26.5.16

A Escavação

-- Ainda que me alegre! - respondeu Kozlov. -- Mas quem é que gostou de mim ao menos uma vez? Aguenta, dizem-me, até que o velho capitalismo morra... Agora ele acabou, mas eu continuo a viver sozinho debaixo do cobertor, e sinto-me triste!

Voschev comoveu-se de amizade por Kozlov.

-- A tristeza não é nada, camarada Kozlov - disse ele -, isso significa que a nossa classe sente o mundo inteiro, mas a felicidade é em todo o caso um conceito burguês... A felicidade só nos leva à vergonha!
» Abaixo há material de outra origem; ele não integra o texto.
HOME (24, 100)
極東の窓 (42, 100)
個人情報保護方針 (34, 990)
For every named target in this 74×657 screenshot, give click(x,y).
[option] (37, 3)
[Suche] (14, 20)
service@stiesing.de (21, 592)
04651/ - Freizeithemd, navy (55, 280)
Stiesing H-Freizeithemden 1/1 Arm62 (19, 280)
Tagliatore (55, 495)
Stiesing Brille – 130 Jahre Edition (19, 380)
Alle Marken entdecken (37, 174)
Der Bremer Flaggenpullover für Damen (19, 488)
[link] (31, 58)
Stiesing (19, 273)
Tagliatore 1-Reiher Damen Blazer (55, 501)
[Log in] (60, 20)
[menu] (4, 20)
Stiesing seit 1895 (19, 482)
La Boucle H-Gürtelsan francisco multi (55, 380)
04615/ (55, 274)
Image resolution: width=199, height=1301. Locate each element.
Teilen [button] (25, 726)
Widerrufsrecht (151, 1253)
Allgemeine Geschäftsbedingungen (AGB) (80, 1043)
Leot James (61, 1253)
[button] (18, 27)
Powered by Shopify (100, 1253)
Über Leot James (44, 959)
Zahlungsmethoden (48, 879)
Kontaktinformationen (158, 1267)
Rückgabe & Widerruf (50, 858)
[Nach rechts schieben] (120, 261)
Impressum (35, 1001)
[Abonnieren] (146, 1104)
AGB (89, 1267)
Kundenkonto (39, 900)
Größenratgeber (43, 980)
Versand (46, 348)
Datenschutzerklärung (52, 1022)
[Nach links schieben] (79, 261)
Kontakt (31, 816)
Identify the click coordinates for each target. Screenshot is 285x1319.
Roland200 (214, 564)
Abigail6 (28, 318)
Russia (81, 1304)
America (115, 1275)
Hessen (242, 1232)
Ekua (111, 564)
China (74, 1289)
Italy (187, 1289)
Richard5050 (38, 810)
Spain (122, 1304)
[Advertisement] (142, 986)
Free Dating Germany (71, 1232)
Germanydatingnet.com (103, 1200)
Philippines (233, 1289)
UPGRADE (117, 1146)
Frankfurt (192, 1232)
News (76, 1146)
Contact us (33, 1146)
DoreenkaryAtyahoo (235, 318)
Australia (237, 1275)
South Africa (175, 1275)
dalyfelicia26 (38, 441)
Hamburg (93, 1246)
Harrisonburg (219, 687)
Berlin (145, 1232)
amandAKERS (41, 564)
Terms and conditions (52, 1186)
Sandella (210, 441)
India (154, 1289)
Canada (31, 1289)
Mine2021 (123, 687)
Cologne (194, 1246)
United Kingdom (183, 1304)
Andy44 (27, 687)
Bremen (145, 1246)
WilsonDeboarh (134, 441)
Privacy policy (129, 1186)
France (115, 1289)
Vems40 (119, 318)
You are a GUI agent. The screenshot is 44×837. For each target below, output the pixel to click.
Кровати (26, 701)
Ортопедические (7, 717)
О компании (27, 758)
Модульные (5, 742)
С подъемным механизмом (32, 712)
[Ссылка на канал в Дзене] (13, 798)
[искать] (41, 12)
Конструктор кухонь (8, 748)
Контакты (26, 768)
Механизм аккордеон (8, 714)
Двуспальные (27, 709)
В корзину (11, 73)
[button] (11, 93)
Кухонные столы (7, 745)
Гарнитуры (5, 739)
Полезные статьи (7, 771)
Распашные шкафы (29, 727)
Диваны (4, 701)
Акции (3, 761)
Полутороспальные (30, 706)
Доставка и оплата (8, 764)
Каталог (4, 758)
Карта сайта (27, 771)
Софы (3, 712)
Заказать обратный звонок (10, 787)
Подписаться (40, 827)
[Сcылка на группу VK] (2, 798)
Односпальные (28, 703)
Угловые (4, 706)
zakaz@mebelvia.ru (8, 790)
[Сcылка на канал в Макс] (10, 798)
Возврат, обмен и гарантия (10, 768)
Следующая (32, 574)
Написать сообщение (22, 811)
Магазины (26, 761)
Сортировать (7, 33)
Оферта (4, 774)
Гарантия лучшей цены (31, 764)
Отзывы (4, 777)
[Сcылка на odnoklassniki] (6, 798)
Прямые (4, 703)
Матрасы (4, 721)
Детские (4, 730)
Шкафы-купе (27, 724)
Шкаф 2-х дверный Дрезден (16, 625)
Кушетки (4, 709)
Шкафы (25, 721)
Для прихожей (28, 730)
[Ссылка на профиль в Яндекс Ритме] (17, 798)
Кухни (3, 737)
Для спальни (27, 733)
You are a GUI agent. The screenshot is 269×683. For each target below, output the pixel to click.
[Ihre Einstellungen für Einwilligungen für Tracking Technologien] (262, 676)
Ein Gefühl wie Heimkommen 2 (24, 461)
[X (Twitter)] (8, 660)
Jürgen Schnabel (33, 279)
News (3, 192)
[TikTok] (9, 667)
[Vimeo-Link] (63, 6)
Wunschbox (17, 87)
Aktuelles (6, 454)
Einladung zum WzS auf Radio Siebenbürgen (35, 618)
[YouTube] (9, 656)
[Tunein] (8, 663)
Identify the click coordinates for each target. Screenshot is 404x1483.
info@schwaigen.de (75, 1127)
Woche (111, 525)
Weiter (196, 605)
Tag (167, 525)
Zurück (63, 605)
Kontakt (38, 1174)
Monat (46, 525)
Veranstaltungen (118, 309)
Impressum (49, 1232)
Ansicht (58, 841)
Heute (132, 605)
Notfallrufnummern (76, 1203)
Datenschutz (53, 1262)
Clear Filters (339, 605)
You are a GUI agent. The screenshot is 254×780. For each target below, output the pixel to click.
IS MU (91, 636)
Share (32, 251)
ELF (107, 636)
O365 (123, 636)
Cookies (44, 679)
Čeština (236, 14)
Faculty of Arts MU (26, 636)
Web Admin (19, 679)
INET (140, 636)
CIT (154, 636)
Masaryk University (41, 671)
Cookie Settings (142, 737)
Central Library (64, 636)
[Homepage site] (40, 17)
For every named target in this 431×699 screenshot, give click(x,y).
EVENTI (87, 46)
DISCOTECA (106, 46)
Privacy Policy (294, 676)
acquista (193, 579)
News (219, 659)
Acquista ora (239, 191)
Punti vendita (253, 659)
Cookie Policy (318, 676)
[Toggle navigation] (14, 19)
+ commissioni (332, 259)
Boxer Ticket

A seguir, Voschev e os outros levantaram-se de novo para ir trabalhar. O sol ainda ia alto e, no ar iluminado, os pássaros cantavam lamentosamente, não triunfantes, mas porque procuravam alimento no espaço: as andorinhas voavam baixo por cima dos homens curvados que cavavam, silenciavam as asas de fadiga e, por baixo da penugem e das penas, havia o suor da necessidade - voavam desde o alvorecer, atormentando-se incessantemente para alimentar os filhotes e os companheiros. Certa vez, Voschev apanhou do chão um pássaro que morrera instantaneamente em pleno voo: estava coberto de suor, e quando o depenou para lhe ver o corpo, nas suas mãos ficou uma criatura exígua e lastimável, morta pela fadiga do seu trabalho. E agora Voschev não se poupava para desfazer o solo nodoso: aqui vai haver um prédio onde as pessoas se abrigarão das adversidades, e das janelas atirarão migalhas aos pássaros que vivem no exterior.